Performs the same presence and non-null checks, and casts compatible columns to the declared Arrow type after normal Arrow conversion. Existing validate="autofix" mixed-type coercion still runs first.

# Debug a bound edge table against the schema.
edges_arrow = g.to_arrow(schema_validate="strict")

# Coerce compatible values such as string-encoded integers to the declared
# Arrow type before local conversion. The same option is accepted by plot()
# and upload().
edges_arrow_autofix = g.to_arrow(schema_validate="autofix")

# Validate the node table explicitly.
nodes_arrow = g.validate_arrow_schema("nodes", validate="strict")

Provided vs. Inferred Schema#

In this release, schemas are provided, not inferred. You create NodeType, EdgeType, and GraphSchema objects directly and attach them with graphistry.bind(..., schema=schema) or g.bind(schema=schema).

Without an explicit GraphSchema:

  • g.gfql_validate(...) can still use local dataframe columns already bound on g._nodes and g._edges for schema-aware checks.

  • It does not infer node types, edge types, Arrow dtypes, nullability, or topology from data.

  • A remote-only graph such as graphistry.bind(dataset_id="...") has no local dataframe columns, so local validation is limited to syntax, compile, and structural checks unless you also bind a declared schema.

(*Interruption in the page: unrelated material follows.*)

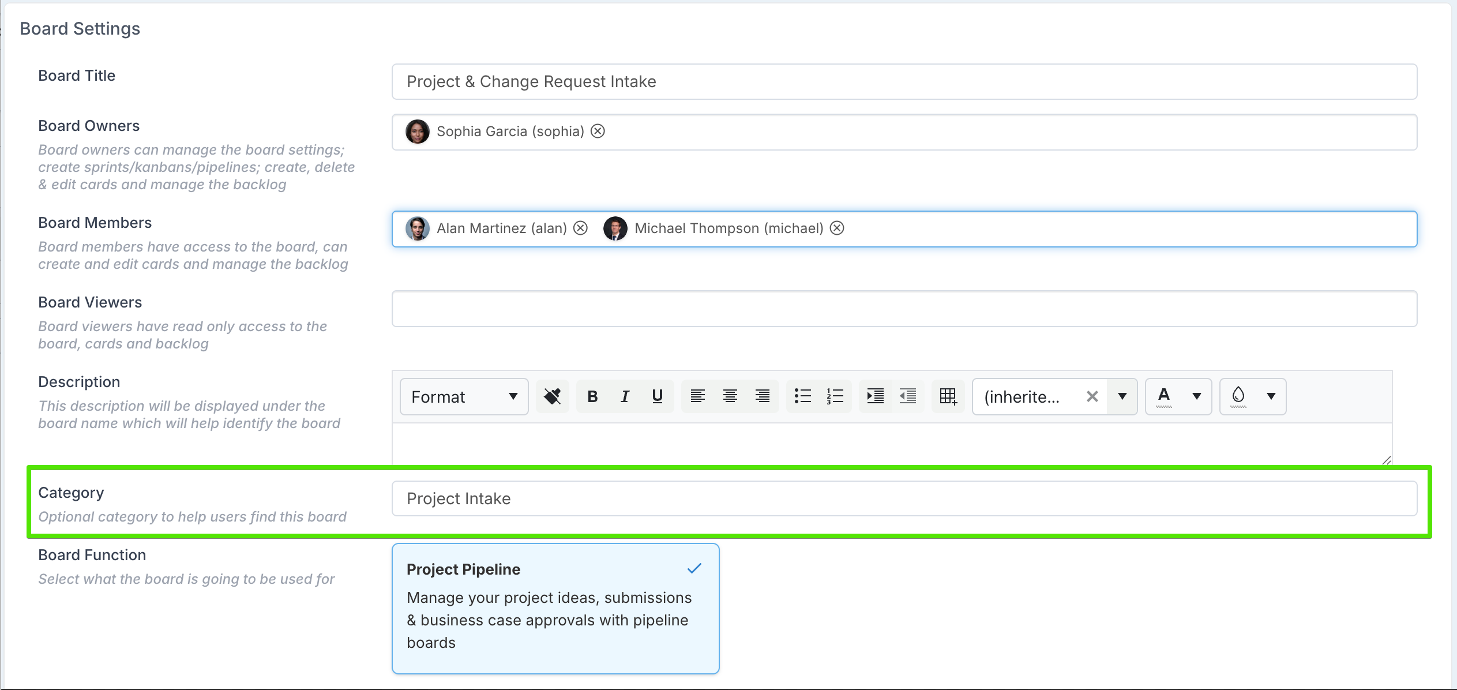Image resolution: width=1457 pixels, height=690 pixels.
Task: Insert a bulleted list
Action: click(x=802, y=396)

Schema inference from existing plottables is tracked separately from this declared-schema API.

Local vs. Remote GFQL#

The public schema is consumed by local validation APIs, including:

  • g.gfql_validate("MATCH ...")

  • g.gfql(..., validate=True)

gfql_remote(...) is different. It compiles Cypher strings locally and sends the resulting GFQL wire payload to the server, but this release does not serialize a bound GraphSchema into remote GFQL requests. Remote execution therefore still depends on the server-side dataset schema and GFQL support. If you want declared schema checks before a remote call, run g.gfql_validate(query) locally first, then call g.gfql_remote(query).

Remote schema transport is planned as a follow-on after the local schema contract and serialization boundary are stable.

Compatibility Notes#

The public import path is stable:

from graphistry.schema import NodeType, EdgeType, GraphSchema

Top-level imports are also available:

from graphistry import NodeType, EdgeType, GraphSchema

This lane exposes declaration, Arrow row-schema import/export, binder/preflight integration, opt-in Arrow boundary validation/coercion, and internal local schema-effect propagation for graph-growing calls. Inference from existing plottables and remote schema transport remain separate follow-on surfaces.